Born in Montréal, Canada, in 1928, he began studying Talmud with Rabbi Pinhas Hirschsprung at the age of 14. In 1948, he enrolled in Ner Yisrael Yeshiva in Baltimore, where he studied with, and obtained rabbinic ordination from Rabbi Yaakov Yitzchak Ruderman. He also studied mathematics at Johns Hopkins University, where he obtained a Master’s degree, later completing a doctorate at the University of Toronto on probability and statistical inference in ancient and medieval Jewish literature. While in Baltimore, he met and married his beloved wife Rachel Shuchatowitz.
From 1951 to 1955, he served as the rabbi of a Jewish community in Dallas, Texas, and then until 1963 in Charleston, South Carolina. He described his time there in the preface to his book of talmudic studies, Hadar Itamar. It is clear that, though he enjoyed serving the community, he found it less than challenging in its level of Torah scholarship. Towards the end of this period, he was offered the position of Chief Rabbi of Johannesburg as successor to Rabbi Doctor Louis Rabinowitz. He declined on the grounds that he could not, in conscience, live in an apartheid state.
In 1963, he accepted the role of rabbi of the Clanton Park synagogue in Toronto. He also taught mathematics at the University of Toronto and was an editor of Hadarom, the journal of the Rabbinical Council of America.

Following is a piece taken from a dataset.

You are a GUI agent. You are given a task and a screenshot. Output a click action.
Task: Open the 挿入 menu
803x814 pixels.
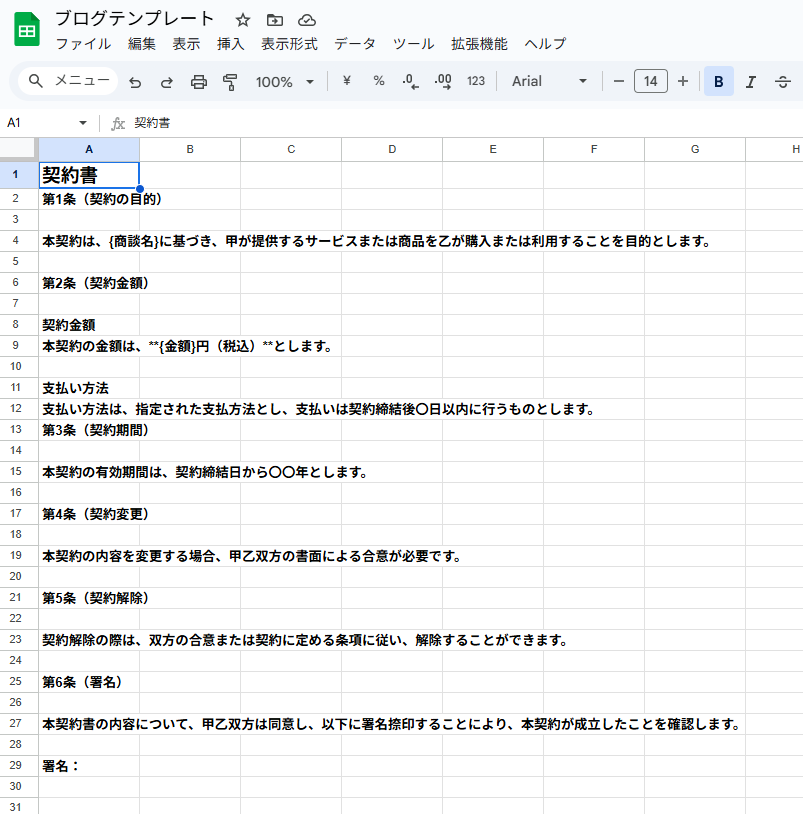click(x=231, y=44)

His particular focus was on contemporary issues in Jewish law, and it was in this field that he developed his bold approach to halachic decision-making, which became a notable feature of his later role within the religious Zionist community. His responsa are collected in the volumes, Melumdei Milchamah and Siach Nachum.
In 1971, he came to London to take up the role as Principal of Jews’ College, Anglo Jewry’s rabbinic training centre. It is fair to say that his 12 years in Anglo-Jewry were not entirely happy ones. The college had relatively few students, its finances were in poor shape, and the particular type of Torah scholarship he represented was not, at that time, widely appreciated. Prior to taking up the appointment, he had been assured that a Yeshiva high school would be created, to act as a feeder for the college. That never materialised. His students during those years were, nonetheless, aware of his greatness, as were a select number of lay people. He left a lasting mark on those who studied with him.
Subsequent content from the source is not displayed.